Its first store opened in Mannheim, then West Germany in 1960.

It has 250 stores and franchises across Europe, including Austria, Bulgaria, Czech Republic, Croatia, Denmark, Estonia, Finland, Hungary, Iceland, Luxembourg, Netherlands, Norway, Slovakia, Slovenia, Spain, Sweden, Switzerland, and Turkey.

History

History 

The company was founded by Heinz-Georg Baus in 1960 based on the American model. It was the first DIY store in Germany. "Anyone looking for tools or building materials had to go from specialist shops to other specialist shops. With its new-age concept Bauhaus enabled a more relaxed way of shopping, with everything available under one roof."

The first trade shop to have a sales area of 250 m² was in Mannheim city centre, in "Quadrat U3". In addition to its range of roughly 25,000 products, which were originally available in self-service, Bauhaus offered its customers customisation for wooden panels, a delivery service and a customer car park directly in front of the entrance.

Branches of the Bauhaus in Mannheim opened in Heidelberg and Karlsruhe, then in 1968 the first store opened in West Berlin. By the end of the 1960s there were 10 branches and in the 1970s there were already three times as many.
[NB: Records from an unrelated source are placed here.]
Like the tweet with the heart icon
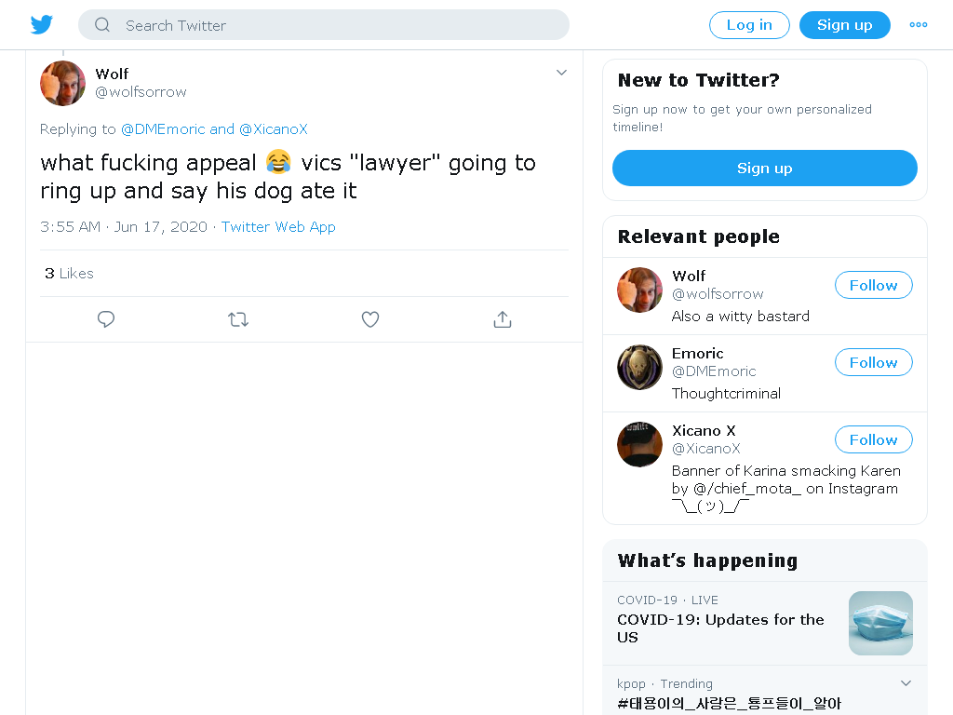Image resolution: width=953 pixels, height=715 pixels. (x=370, y=319)
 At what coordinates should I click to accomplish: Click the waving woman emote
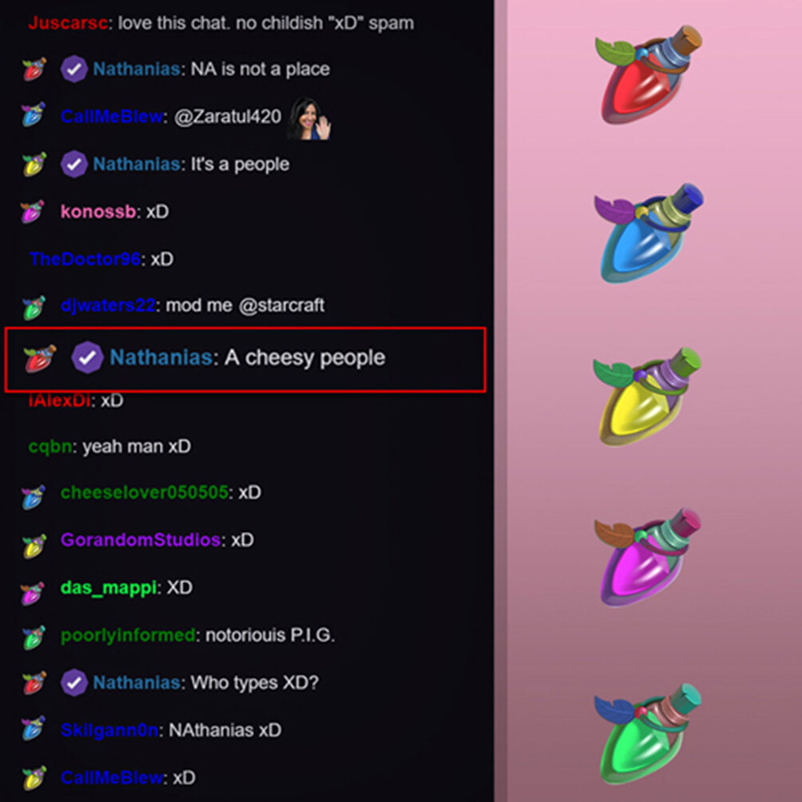click(309, 119)
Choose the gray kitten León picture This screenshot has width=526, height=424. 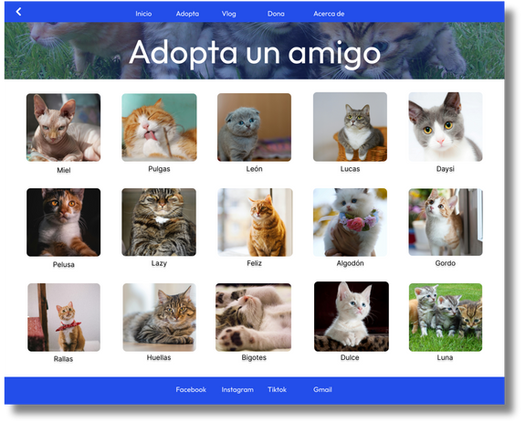254,127
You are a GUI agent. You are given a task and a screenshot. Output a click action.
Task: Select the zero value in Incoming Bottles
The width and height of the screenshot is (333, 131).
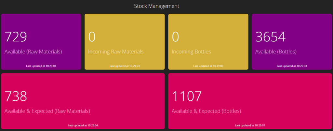[175, 37]
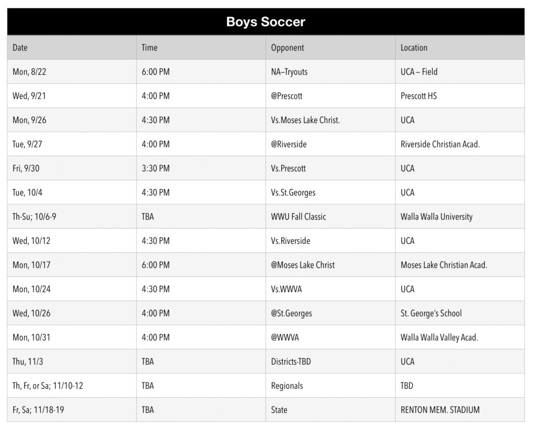Viewport: 536px width, 430px height.
Task: Select the Mon, 8/22 date cell
Action: (x=72, y=72)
From the start of the 1980s to the end of the 1990s this expansion was concentrated wholly on Germany, with 60 new branches being opened. The 100th branch opened in 1989 in the town of Flensburg.
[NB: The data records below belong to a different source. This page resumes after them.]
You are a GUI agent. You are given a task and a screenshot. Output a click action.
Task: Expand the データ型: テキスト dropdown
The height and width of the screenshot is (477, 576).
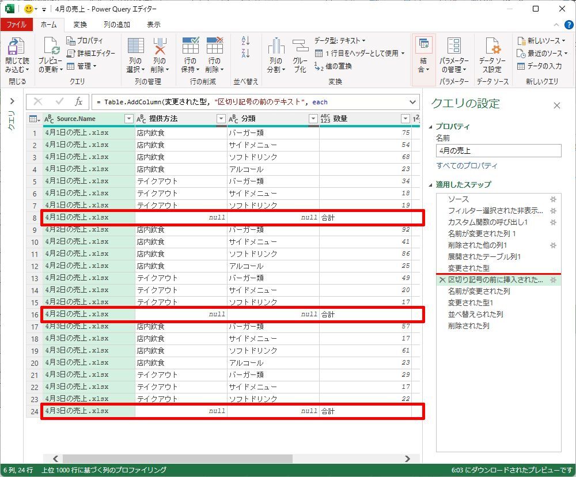[340, 40]
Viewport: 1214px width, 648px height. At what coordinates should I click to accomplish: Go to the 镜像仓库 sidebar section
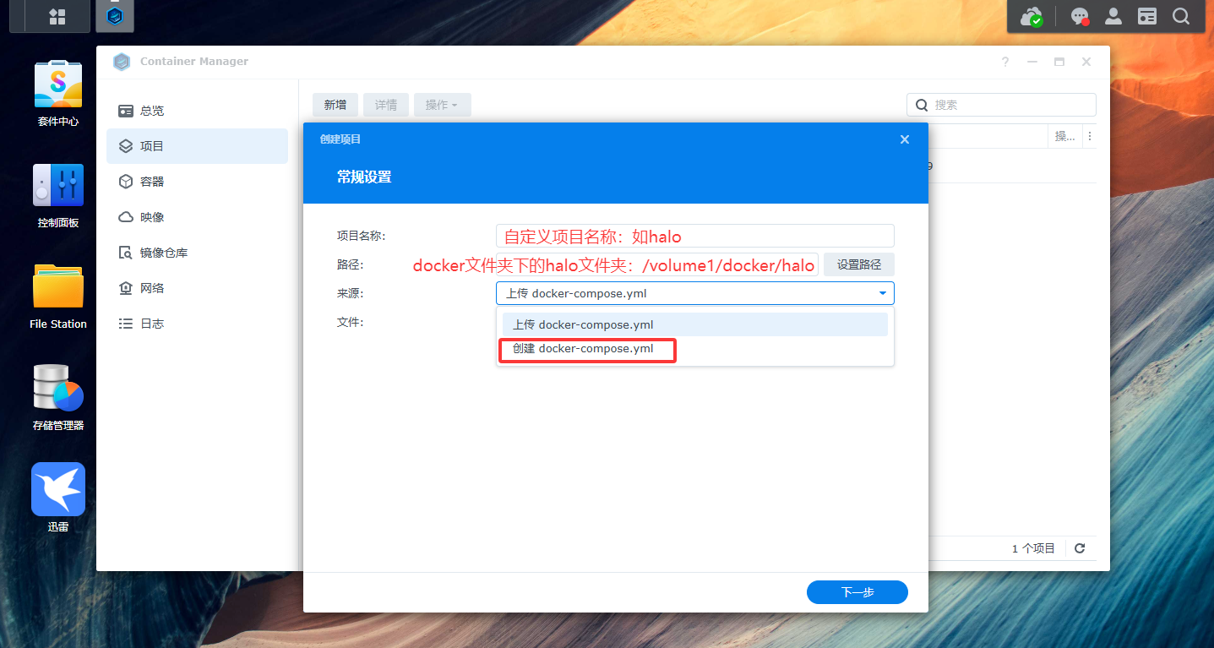[x=163, y=253]
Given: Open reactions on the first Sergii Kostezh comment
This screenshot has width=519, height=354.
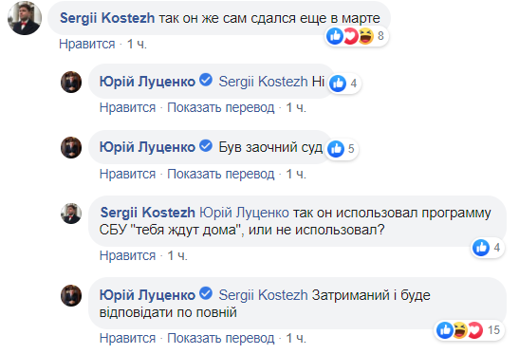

The first Bauhaus outside of Germany opened in Austria, where in 1972 the first state owned company was founded. Following this in 1988 the Scandinavian industry officially opened in Denmark and in 1993 the first Bauhaus in Eastern Europe opened in the Czech Republic. As of January 2015 Bauhaus is operating in 19 different countries with over 250 branches. To this day (January 2015) the German branch of Bauhaus (Service Center Deutschland) is based in Mannheim. 

At the start of 2000 Bauhaus were in talks with the American DIY chain The Home Depot, which however ended without a result. In 2007 the Federal Court of Justice of Germany decided that the decision made by the Higher Regional Court of Hamburg would be rescinded, thus Bauhaus was forbidden from using a brand with the appendix "The Home Store".

At the end of 2004 Bauhaus as well as Praktiker, withdrew from the trade group "Deutsche Heimwerker-, Bau- und Gartenfachmärkte" (literally, the German DIY and Garden Stores trade group). Bauhaus also does not belong to an employer's association, so it is not governed by a tariff commitment. Ten of the 150 Bauhaus stores in Germany have a works council.

At the end of November 2013, it was announced that Bauhaus wanted to take over 24 Max Bahr branches, who have around 1300 employees working for them. Max Bahr used to belong to Praktiker and declared itself insolvent on 25 July 2013 because of Praktiker's insolvency. Alongside the 20 Max Bahr sites, four Praktiker sites were added.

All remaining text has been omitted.